→ Stated task:
Can you return the Poetry Magazine letter below verbatim, in full and with nothing changed?
>> Begin Selected text
Letter from Poetry Magazine

Averill Curdy Responds

Originally Published: April 01, 2009

Averill Curdy responds:
Having received a flurry of bullying personal e-mails several years ago from Franz Wright after I wrote a less-than-adulatory review of his work, it is with some trepidation that I respond now.

I approached both books I reviewed in February’s issue uninfluenced by the stamp of received authority or prestige, as any serious reader should. While I found a great deal to admire, the work raised larger questions that interested me, both as a poet and critic.

I read the poetry according to the terms the work itself established and explained those terms as I understood them. I never once mentioned “incorrect” or “weak” grammar in discussing Fady Joudah’s poems, only the effect of “imprecise grammar or syntax” in the very specific context of the way in which he deploys his images.

Though it is hardly worth mentioning that creative use of syntax is essential to the poet’s art, I don’t believe that imprecision is a form of invention. My comment fed into a larger point, neither addressed nor acknowledged by Wright, that such imprecision muddies the very thought or feeling the image is intended to express. Many poets rely on the concatenation of images as a primary mode; the potential limitation of this reliance prompted the essay.
>> End Selected text
>> Begin Information shown
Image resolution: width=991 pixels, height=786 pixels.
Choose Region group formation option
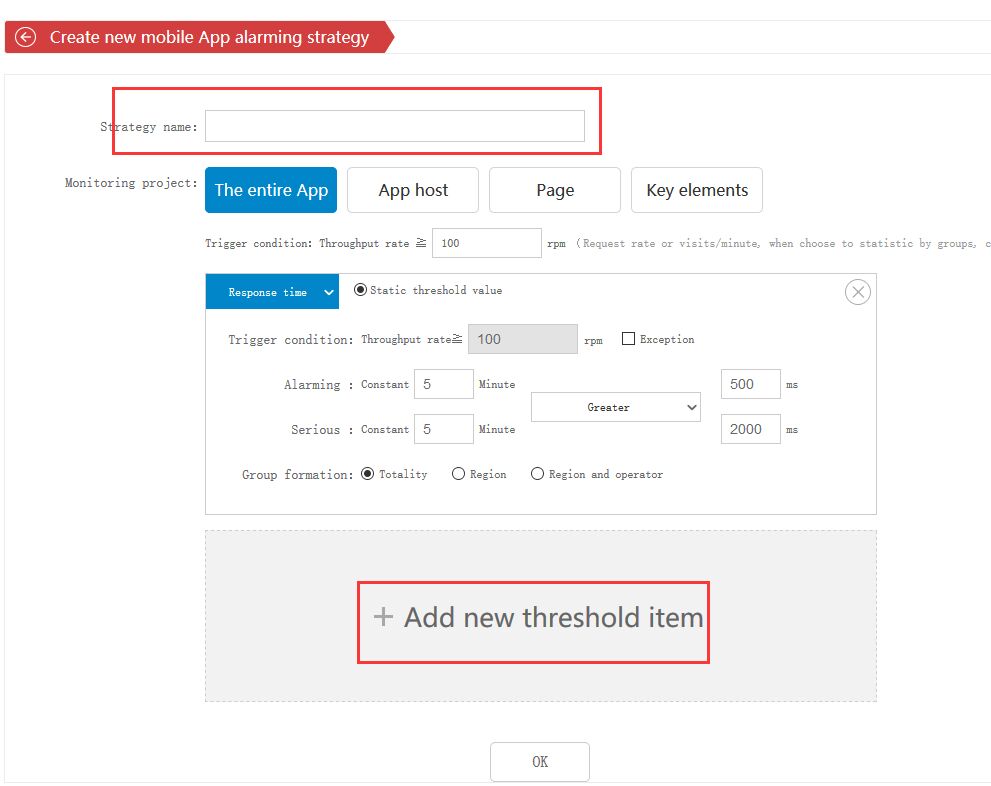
>> End Information shown
→ Solution to the exercise:
Letter from Poetry Magazine

Averill Curdy Responds

Originally Published: April 01, 2009

Averill Curdy responds:
Having received a flurry of bullying personal e-mails several years ago from Franz Wright after I wrote a less-than-adulatory review of his work, it is with some trepidation that I respond now.

I approached both books I reviewed in February’s issue uninfluenced by the stamp of received authority or prestige, as any serious reader should. While I found a great deal to admire, the work raised larger questions that interested me, both as a poet and critic.

I read the poetry according to the terms the work itself established and explained those terms as I understood them. I never once mentioned “incorrect” or “weak” grammar in discussing Fady Joudah’s poems, only the effect of “imprecise grammar or syntax” in the very specific context of the way in which he deploys his images.

Though it is hardly worth mentioning that creative use of syntax is essential to the poet’s art, I don’t believe that imprecision is a form of invention. My comment fed into a larger point, neither addressed nor acknowledged by Wright, that such imprecision muddies the very thought or feeling the image is intended to express. Many poets rely on the concatenation of images as a primary mode; the potential limitation of this reliance prompted the essay.